So after reflecting on this verse, I have come to the conclusion that when I do not love myself, I am not loving God. I am a creation of God; well, more specifically, I am a beautiful creation of God. He loved me so much that He made me look like Him, and I find comfort in that. So just as I am always trying to find ways to praise and love God, I should be trying to discover new and great things to love about myself. When you love yourself, you are loving God too.
We must take care of ourselves and love ourselves just as we love The Church. 1 Corinthians 6:1-20 says,
"Do you not know that your bodies are temples of the Holy Spirit, who is in you, whom you have received from God? You are not your own; you were bought at a price. Therefore, honor God with your bodies.
This verse reiterates my belief that by loving myself, I will be honoring God. God loves everything and everyone with unwavering and unconditional love. If I could show just a fraction of that love to myself, I would be so pleased.
As long as I know God loves me, I can build my faith and love upon Him. I will learn to fully love and appreciate everything about myself eventually. Loving yourself is not an innate thing. Rather, it is learned through Godly examples of other people showing acts of love to people who need it.
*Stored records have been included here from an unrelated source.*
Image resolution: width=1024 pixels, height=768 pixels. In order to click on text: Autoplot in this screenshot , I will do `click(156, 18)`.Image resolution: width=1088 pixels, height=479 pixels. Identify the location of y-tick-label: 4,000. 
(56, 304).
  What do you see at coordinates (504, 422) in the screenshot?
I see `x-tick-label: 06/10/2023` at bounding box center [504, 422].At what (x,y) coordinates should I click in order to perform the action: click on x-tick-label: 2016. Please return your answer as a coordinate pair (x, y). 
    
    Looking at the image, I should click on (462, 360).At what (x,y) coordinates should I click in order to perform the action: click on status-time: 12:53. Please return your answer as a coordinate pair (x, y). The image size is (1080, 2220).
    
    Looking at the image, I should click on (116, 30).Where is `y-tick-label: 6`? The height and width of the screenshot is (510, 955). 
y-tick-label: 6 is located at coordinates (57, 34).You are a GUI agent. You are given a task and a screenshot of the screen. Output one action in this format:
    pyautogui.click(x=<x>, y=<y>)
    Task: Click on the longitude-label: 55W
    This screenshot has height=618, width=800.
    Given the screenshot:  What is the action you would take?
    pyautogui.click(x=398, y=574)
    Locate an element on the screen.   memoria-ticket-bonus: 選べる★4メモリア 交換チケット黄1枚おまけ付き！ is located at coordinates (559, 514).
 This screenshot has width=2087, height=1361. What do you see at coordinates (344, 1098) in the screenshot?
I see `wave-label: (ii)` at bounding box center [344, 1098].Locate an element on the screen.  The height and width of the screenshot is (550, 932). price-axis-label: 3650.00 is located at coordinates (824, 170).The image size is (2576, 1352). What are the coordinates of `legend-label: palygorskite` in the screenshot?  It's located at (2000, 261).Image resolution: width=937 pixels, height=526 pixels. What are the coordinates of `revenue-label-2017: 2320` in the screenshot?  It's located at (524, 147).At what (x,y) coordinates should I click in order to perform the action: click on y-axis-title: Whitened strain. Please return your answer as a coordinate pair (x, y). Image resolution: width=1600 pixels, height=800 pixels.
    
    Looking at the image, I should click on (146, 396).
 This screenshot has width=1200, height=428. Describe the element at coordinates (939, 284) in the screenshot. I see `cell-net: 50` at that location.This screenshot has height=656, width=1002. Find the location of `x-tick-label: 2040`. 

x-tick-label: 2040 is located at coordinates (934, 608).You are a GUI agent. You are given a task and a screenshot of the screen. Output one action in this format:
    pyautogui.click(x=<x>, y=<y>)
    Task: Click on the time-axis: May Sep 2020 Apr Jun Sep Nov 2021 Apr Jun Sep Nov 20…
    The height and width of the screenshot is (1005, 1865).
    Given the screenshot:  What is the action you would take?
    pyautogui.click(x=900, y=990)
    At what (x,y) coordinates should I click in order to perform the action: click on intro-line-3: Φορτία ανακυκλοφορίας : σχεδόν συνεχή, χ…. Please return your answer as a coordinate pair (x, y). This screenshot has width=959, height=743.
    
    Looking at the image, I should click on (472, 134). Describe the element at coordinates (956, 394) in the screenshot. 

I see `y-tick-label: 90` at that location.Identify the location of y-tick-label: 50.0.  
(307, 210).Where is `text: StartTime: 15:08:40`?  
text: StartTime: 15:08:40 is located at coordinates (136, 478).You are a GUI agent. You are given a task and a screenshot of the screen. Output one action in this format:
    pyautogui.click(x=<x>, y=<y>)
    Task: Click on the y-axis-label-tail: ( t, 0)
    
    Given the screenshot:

You need to surround yourself with people that will uplift you and encourage you to see the goodness in yourself. I strive to be a person that can show God's love to anyone and everyone. By outwardly showing that I am learning to love myself, I hope that I can be a good role model someday for someone who needs a person to look up to for guidance and to be a light in people's lives.
But to answer the first two questions I posed:
Nothing is wrong with me. Am I flawed? Yes. But that makes me human. I make mistakes yet God loves me anyways. There is no reason for you and I to be so harsh on ourselves. Embrace your flaws because they make you who you are. And yes, I am good enough. If I am good enough for God, then I am good enough for myself. I don't deserve God's love. I did nothing to earn His love. But that's the beauty of God. He loves us despite the fact we did nothing to earn His love.
And as for my opening quote, it does matter what people think. I want people to see me and think, "Wow, she loves everybody and she is one of the most caring people I have met." When people think of me, I want them to see that even though I have struggled, I eventually learned to love myself, and most importantly God.